D’Souza, the financial services investment analyst at Veritas Investment Research, said in a broadcast interview Wednesday that investors would likely look through the pandemic-related noise towards a more normalized operating environment, which could limit the upside for shares of the Big Six banks.

“We think the market is no longer going to reward banks that do well on earnings based on temporary pandemic-related factors such as record or elevated capital market revenues and significant credit loss reversals,” he said.

Earlier this week, D’Souza downgraded his recommendations on shares of Royal Bank of Canada, Bank of Montreal, Canadian Imperial Bank of Commerce and National Bank. D’Souza has consistently been one of the most bearish analysts on the Canadian banking sector, often applying the equivalent of a “sell” rating on the banks.
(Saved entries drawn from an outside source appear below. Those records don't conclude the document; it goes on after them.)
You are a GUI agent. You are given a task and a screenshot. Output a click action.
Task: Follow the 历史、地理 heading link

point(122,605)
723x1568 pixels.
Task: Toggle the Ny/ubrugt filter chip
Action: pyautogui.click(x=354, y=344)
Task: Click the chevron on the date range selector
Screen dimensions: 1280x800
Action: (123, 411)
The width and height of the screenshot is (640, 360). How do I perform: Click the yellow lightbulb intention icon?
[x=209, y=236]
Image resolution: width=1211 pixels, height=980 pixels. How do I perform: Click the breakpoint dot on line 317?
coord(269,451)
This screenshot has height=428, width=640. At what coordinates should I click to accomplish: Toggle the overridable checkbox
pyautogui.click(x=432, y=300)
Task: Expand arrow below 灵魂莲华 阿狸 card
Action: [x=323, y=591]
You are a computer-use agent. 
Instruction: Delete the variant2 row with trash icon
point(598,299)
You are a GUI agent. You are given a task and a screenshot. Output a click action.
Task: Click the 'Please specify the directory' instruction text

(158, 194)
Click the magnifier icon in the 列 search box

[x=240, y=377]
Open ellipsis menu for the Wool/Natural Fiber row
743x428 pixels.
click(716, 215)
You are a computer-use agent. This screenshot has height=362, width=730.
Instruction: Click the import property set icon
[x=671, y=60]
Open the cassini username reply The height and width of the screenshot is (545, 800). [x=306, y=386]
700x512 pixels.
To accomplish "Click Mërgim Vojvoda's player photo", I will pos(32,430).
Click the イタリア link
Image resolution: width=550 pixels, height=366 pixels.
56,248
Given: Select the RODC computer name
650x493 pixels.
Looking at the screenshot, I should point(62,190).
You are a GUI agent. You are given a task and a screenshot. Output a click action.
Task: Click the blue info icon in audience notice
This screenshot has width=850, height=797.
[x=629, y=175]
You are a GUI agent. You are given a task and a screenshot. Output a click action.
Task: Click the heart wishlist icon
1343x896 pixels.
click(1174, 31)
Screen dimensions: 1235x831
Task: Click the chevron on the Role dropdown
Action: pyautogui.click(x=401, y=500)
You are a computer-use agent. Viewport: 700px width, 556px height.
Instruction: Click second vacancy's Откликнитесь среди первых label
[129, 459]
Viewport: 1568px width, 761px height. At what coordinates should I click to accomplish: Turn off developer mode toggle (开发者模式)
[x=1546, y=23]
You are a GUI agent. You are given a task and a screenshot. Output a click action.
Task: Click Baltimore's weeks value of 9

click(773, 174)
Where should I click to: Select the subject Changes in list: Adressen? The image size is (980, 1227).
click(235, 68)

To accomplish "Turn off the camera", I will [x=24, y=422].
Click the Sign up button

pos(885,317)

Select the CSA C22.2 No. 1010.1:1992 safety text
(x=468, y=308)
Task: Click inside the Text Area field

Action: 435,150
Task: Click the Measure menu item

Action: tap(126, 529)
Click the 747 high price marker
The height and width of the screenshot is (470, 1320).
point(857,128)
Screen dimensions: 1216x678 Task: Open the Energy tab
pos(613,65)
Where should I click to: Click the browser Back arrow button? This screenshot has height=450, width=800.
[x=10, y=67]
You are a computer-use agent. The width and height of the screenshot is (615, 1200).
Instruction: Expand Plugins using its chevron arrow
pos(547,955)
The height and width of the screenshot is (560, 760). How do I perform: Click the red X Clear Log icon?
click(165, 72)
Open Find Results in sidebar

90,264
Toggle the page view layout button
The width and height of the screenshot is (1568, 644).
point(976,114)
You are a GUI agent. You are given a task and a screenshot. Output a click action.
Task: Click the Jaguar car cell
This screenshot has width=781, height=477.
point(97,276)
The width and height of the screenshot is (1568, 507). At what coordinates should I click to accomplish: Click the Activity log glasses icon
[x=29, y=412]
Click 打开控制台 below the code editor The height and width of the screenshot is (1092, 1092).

He now rates RBC “sector outperform”, and has a “sector underperform” call on BMO, CIBC and National.

D’Souza said Canadian investors should look south of the border to the muted market reaction from a slate of major U.S. banks earnings for signs of what to expect when the Canadian banks report.

“If you look at U.S. bank results, which reported recently, you can see that their earnings were fairly strong on those temporary factors, like higher capital markets revenue and [provisions for credit losses] reversals, but their core banking business didn’t do as well and you saw weaker loan growth,” he said. 

“And the market didn’t respond positively to the results despite the top line number being good.”

While D’Souza is taking a dimmer view of most of the major Canadian banks, he said Toronto-Dominion Bank is poised to benefit from the more normalized operating environment, due to its outsized exposure to personal and commercial lending, rather than the volatile capital markets.

“All the factors and trends that hurt TD during the pandemic are going to be what provide a tailwind for TD coming out of the pandemic,” he said.

“When we have net interest margins beginning to expand again as central banks normalize interest rates, when we have loan growth returning to normal as excess cash balances are depleted and when we have capital markets revenue normalize, all of those factors benefit a bank like TD Bank.”

D’Souza has a “buy” rating on shares of TD and a price target of $93.00 per share.